## [Exercise aim]
Format the rows as a numbered list, starting at the line containing "You are a computer-use agent." and ending at the line containing "click(776, 564)". Include both of those lines and leave out any blank lines.

## Start Data shown

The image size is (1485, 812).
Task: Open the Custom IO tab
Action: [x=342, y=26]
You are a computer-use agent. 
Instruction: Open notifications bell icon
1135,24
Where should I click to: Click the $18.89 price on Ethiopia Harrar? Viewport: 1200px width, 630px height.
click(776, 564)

## End Data shown
## Start Data shown

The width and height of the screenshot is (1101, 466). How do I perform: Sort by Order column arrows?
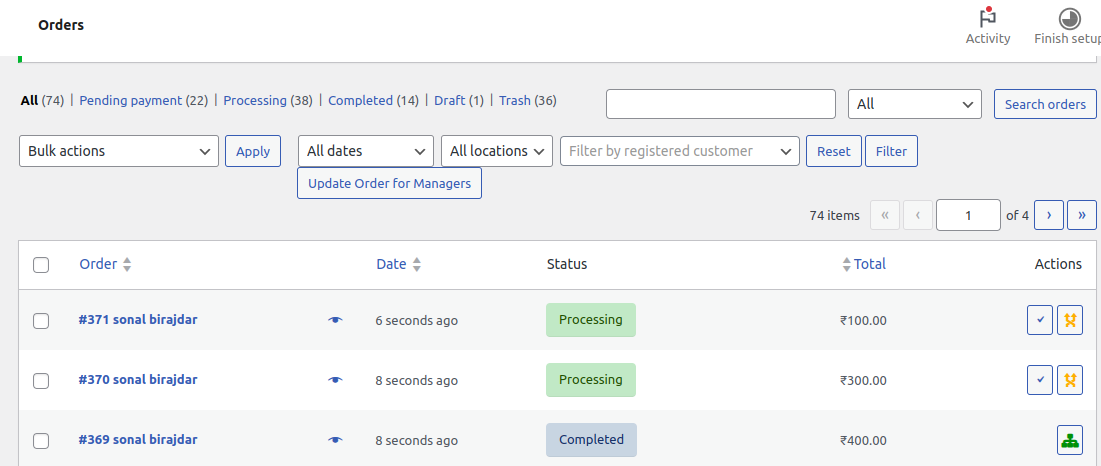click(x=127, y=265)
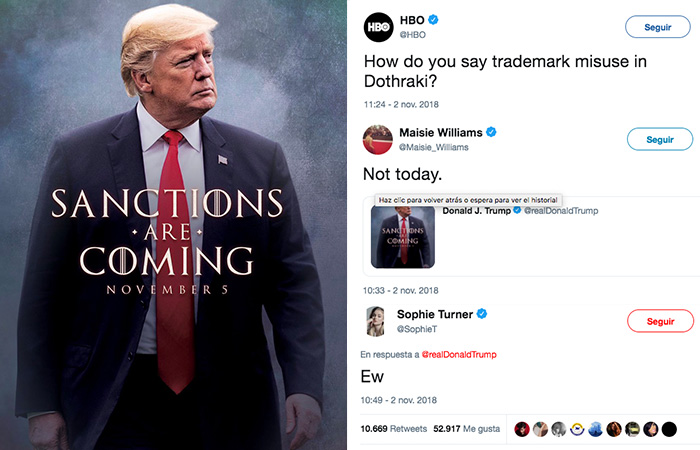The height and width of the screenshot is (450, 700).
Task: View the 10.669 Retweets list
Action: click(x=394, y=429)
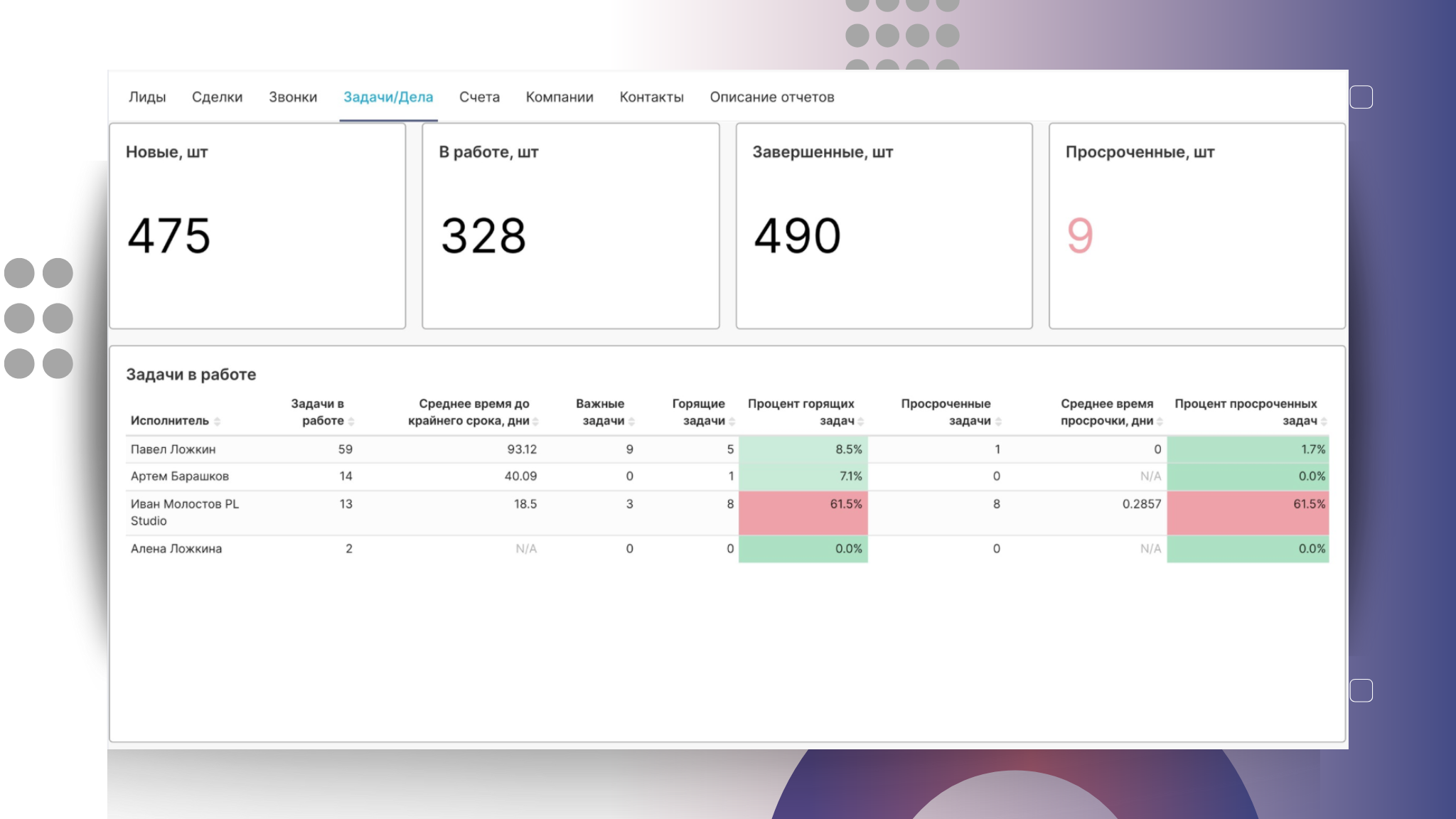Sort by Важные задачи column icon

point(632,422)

## End Data shown
## Start Data shown

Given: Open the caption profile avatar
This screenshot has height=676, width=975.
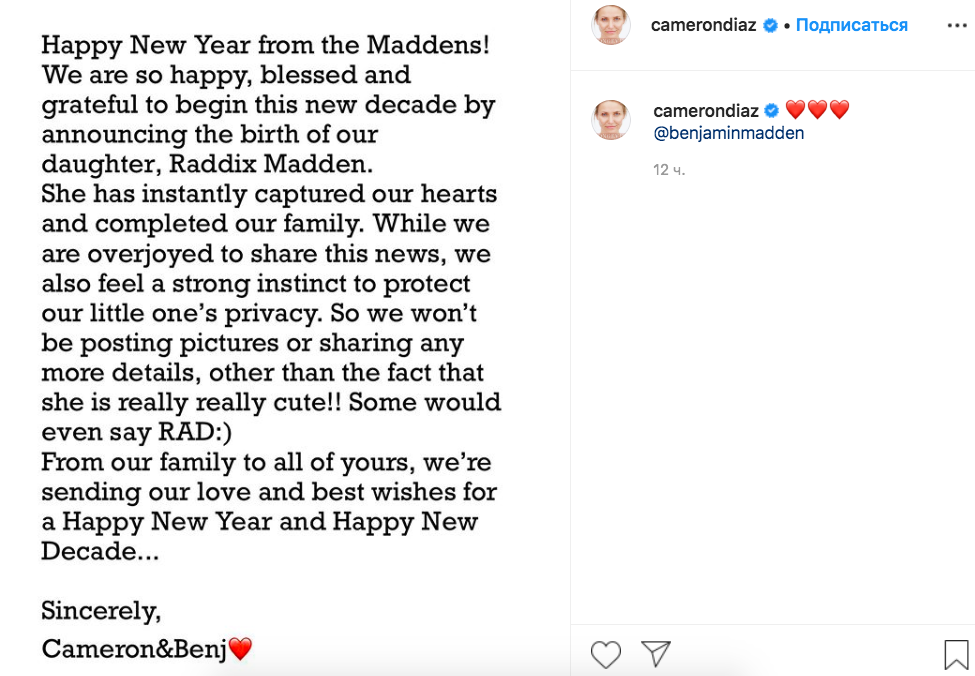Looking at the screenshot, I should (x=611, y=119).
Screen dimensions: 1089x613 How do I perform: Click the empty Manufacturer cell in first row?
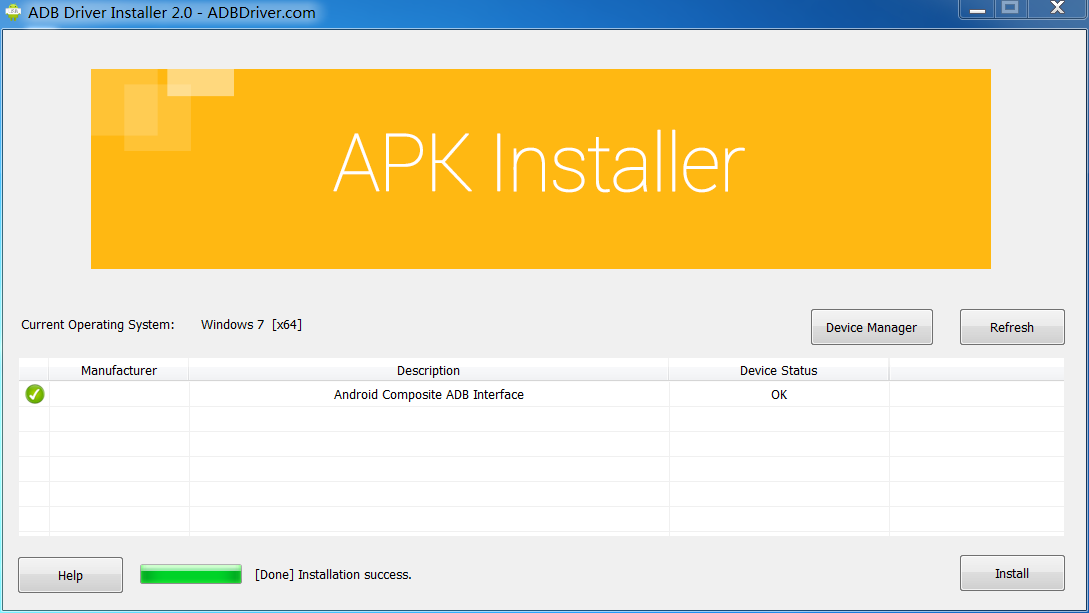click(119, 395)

## End Data shown

## [Correct answer]
1. You are a computer-use agent. 
2. Instruction: Open notifications bell icon
3. 1135,24
4. Where should I click to: Click the $18.89 price on Ethiopia Harrar? Viewport: 1200px width, 630px height.
5. click(776, 564)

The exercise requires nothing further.